なかには油の付いたロースターや椅子、机、さらには生ビールのジョッキまで残っている状態でした。

一般的にはリスクの塊に見えるこの物件で、いかにして利回り30%という驚異的な数字を叩き出したのか。私が4番手の申し込みから逆転し、330万円でお宝を手に入れた戦略を詳しく解説します。

夜逃げ物件が最強の資産になる!店舗不動産投資の逆転発想

夜逃げされた物件と聞くと、100人中99人は「リスクが高い」「片付けが大変そう」と避けて通ります。

しかし、店舗不動産に強いプロの視点で見れば、それはチャンスでしかありません。住宅不動産のようなレッドオーシャンで疲弊するのではなく、誰もが避ける場所にこそチャンスがあります。

具体的には以下の2つが大きなメリットです。

  1. 残置物は負債ではなく強力な資産になる
  2. 競合が少ないブルーオーシャンで安値で買える

残置物は負債ではなく強力な資産になる

一般的には撤去費用がかかるゴミと思われがちな残置物ですが、店舗投資においては即営業可能な設備へと評価が逆転します。
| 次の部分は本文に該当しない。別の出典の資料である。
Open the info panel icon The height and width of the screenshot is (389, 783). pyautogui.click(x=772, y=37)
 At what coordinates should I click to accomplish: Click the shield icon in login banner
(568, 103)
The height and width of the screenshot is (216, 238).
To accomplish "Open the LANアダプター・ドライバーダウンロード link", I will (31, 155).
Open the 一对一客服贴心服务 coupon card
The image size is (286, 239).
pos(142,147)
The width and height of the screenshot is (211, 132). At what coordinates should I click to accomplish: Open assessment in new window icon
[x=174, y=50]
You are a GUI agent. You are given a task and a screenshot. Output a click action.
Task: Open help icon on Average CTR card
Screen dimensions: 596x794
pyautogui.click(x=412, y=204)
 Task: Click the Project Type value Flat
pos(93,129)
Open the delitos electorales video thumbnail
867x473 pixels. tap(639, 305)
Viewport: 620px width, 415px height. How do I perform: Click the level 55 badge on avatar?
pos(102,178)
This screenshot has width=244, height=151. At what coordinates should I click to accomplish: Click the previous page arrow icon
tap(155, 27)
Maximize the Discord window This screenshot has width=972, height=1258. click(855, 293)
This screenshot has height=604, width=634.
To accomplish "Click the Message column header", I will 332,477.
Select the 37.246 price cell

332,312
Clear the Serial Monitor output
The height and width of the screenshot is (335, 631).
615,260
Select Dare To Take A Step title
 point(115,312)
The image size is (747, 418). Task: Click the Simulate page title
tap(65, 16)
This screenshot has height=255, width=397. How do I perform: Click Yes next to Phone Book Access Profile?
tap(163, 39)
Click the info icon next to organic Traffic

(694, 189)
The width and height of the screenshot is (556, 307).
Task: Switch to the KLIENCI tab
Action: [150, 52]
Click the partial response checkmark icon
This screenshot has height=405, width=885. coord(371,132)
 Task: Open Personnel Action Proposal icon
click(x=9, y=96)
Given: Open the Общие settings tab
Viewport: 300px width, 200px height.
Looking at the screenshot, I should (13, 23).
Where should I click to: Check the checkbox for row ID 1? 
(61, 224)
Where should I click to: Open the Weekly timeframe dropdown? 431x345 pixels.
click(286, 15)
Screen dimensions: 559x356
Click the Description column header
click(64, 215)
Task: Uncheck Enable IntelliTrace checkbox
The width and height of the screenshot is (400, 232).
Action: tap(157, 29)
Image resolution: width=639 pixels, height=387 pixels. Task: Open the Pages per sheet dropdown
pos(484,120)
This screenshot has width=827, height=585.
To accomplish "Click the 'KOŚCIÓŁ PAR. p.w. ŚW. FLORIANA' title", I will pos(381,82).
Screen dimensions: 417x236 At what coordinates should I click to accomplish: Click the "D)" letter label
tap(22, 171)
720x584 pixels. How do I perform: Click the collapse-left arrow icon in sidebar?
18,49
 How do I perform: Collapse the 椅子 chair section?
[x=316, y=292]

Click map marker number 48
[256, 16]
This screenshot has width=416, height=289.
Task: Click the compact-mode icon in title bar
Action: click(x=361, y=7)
最近は内装工事費や設備代が驚くほど高騰しているため、居抜き状態で店を始めたいニーズは非常に強いのです。

今回の物件も、ロースターやビールサーバーがそのまま使える状態だったことが、後の爆速リーシングにつながりました。

競合が少ないブルーオーシャンで安値で買える

多くの投資家は「電気や水道が通るか分からない」という不安から、夜逃げ物件を敬遠します。みんなが怖がって手を出さないからこそ、価格交渉がしやすく、相場よりも圧倒的な安値で仕入れることができます。

私自身、今回の物件は土地・建物の価値と売り出し価格が乖離していないことを確認し、迷わず購入を決めました。

くっつー

誰もが嫌がる「夜逃げ」というキーワードにこそ、高い利回りを生む源泉が隠されている

  • 一般投資家が避ける物件ほどミスプライスが起きやすい
  • 店舗の設備は新しく店を出す人にとっての宝の山である
  • 住宅不動産にはない「店舗特有の歪み」を狙うのが定石だ

激戦の好物件を確実に落とす!15分の判断と信頼獲得術

ネットに公開された直後、問い合わせが殺到するような好物件を射止めるには、独自の戦略が必要です。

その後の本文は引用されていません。